Ninguno es fácil, pero el que más me limita a la ofensiva es
Sancti Spíritus. Ese es un reto a enfrentar.
—¿Cómo ves a tus compañeros?
Como hermanos. Los admiro a todos, desde los más jóvenes hasta
Dánel, que pensaba retirarse este año, no lo hizo porque salió
Osmany, y vean de qué manera está jugando.
—¿Qué siente Henry dirigido por su padre?
Me gusta, aunque también es un poco incómodo, porque siento
presión y una exigencia al máximo por parte de él.
—¿Fuente de inspiración?
Ante todo mi padre, desde que yo era niño y andaba detrás de él
con dos maletines a cuestas. Pero si tuviera que mencionar a un
pelotero que siempre me ha gustado diría Luis Ulacia: muy completo
en el terreno e impredecible para los lanzadores.

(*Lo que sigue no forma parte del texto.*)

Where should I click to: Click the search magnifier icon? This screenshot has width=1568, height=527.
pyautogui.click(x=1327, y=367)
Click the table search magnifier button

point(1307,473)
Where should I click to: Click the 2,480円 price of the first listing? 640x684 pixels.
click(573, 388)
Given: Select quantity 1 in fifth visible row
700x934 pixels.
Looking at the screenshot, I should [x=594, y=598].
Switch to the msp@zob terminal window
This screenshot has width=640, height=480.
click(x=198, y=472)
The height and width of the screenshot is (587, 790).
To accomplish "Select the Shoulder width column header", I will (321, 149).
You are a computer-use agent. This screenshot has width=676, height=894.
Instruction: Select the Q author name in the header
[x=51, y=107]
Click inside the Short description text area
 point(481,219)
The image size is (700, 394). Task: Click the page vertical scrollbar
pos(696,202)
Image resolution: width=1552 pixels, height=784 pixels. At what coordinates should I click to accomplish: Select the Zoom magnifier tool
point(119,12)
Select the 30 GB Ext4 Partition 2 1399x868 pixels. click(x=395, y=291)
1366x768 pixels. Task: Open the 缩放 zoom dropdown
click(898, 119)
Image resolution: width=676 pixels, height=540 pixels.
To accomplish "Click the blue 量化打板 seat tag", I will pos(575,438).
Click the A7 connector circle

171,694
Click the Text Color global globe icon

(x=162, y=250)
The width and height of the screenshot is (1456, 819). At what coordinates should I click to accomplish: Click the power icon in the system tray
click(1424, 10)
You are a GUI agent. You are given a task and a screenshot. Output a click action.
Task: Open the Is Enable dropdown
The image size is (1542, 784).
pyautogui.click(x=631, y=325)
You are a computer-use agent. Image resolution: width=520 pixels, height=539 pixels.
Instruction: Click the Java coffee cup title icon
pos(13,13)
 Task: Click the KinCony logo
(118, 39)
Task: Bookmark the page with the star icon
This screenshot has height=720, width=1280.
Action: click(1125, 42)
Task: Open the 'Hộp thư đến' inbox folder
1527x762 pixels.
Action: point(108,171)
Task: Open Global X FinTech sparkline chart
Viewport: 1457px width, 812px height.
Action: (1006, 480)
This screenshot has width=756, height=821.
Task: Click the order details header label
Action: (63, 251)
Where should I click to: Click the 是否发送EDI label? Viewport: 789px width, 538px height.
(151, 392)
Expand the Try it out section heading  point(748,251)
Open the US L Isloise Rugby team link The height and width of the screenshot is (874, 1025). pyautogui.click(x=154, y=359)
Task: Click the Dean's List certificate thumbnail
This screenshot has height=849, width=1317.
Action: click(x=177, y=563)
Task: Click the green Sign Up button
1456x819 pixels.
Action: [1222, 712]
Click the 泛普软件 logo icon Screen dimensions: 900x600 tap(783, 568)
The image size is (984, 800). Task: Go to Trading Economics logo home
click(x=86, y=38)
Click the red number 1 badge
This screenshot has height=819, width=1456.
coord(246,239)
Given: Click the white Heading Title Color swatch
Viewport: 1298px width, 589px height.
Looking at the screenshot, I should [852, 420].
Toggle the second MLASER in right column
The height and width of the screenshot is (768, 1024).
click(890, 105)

—En cuanto al público: ¿Existe cuando empuñas el bate, o no?
Claro que existe. El equipo de Las Tunas tiene un público
excepcional, que nos quiere y pide más. Ahora bien, cuando me paro a
batear pienso en mí, en mi equipo, en mi familia...
Si con Henry pica y se extiende el apellido Urrutia, puede ser
herencia de las ramas (Osmany), del tronco (Ermidelio) y de raíces
como las de su abuelo paterno (Domingo), quien además de largar
enormes batazos, escaló las cumbres del heroísmo laboral cubano
entre cañaverales.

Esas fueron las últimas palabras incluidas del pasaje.